It seems that the more I delve into the facts surrounding the process of the acquisition of the Norfolk Southern Railroad Right of Way and its conversion to trails, the more clear it becomes that the entire endeavor is much more costly and complex than previously portrayed.
There has been no evidence identified that will confirm that the Federal Transportation Grant issued to Newton County for the purchase of the right of way can be reassigned to the city of Covington. Quite the contrary, documents relating to the grant stipulate that the funds must be reprogrammed by Congress to another entity if not used by the county.
The grant was issued under Public Law No. 111-8 by the U.S. Congress to Newton County to help fund the purchase of the railroad right of way described and cannot be used for any other purpose. These funds have been assigned by law to Newton County.
The County Board of Commissioners has formally voted not to proceed with the purchase of the railroad right of way or further entertain such a motion. Furthermore, the Board of Commissioners has made no request for the grant to be reassigned.

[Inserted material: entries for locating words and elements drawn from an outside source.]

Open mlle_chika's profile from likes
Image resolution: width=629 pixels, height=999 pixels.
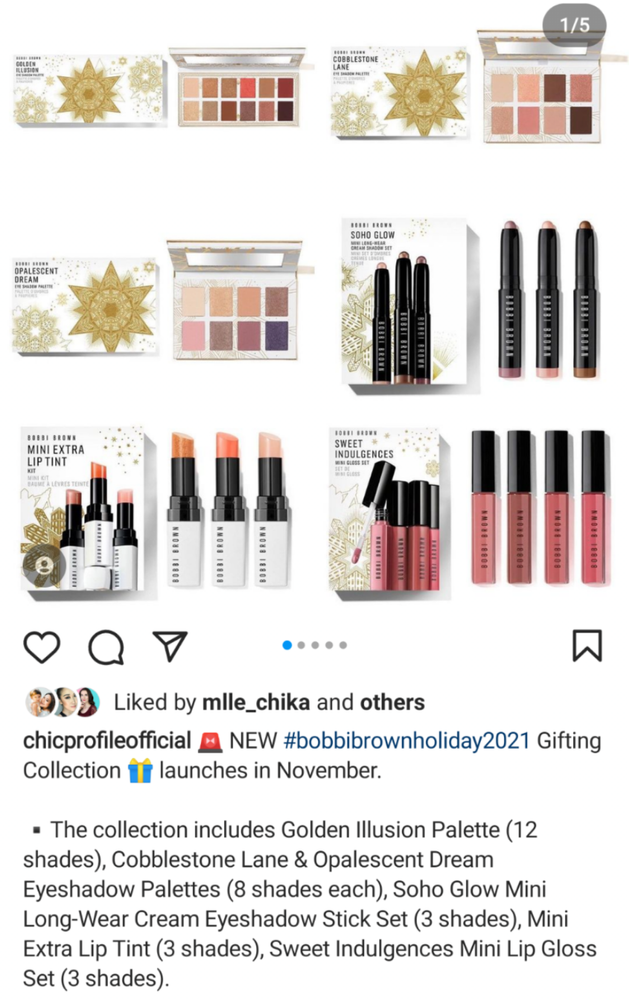coord(256,702)
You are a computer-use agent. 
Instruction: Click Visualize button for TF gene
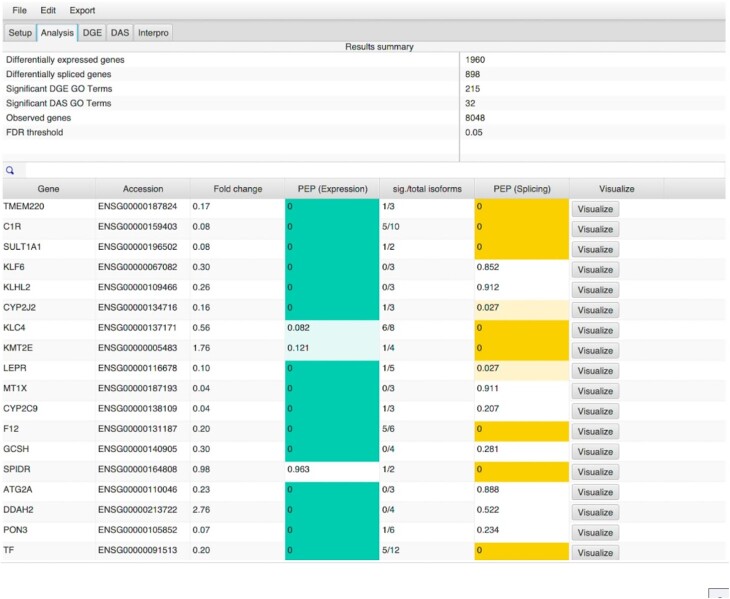point(595,552)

If the county were to request that another entity assume responsibility, it would require that a motion of the Board of Commissioners be passed to submit a formal request through our representative to the House Appropriations Committee to reprogram the funds.

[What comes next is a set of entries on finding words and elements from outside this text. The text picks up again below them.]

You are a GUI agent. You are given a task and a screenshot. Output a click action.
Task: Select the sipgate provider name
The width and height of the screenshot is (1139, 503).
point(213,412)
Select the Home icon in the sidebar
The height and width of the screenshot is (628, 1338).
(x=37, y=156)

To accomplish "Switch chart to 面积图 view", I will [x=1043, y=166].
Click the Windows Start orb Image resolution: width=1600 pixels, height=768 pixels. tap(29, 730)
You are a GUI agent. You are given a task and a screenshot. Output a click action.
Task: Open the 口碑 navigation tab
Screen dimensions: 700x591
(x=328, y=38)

This has not happened. The process to reprogram the funds can take up to a year.
During the work session conducted by the city council to discuss the purchase of the railroad right of way on December 9, at City Hall the Mayor, Kim Carter, read aloud from a document that portrayed the federal grant as having been reassigned to the city.
The facts surrounding the purchase of the right of way continue to point to ever increasing out-of-pocket cost to the city. The funds from the grant are reimbursable for the cost expended. Should the grant funds be secured by the city, the expenses to satisfy all requirements must be paid before recovery of those costs.
There are certain requirements of the grant through the Georgia Department of Transportation that must be satisfied before the right of way is secured.
The city must engage a prequalified consultant to prepare all documents required for submittal. This would include a concept report, environmental studies, right of way survey plans and a detailed cost estimate. These are not cheap services and the cost must be spent before submittal for approval by GDOT. All this happens before the right of way is obtained and the conversion to trails begins.
This is money we do not have and yes; "It's Still the Spending, Stupid!"
If somehow this boondoggle of a program got started, it would be an endless money drain.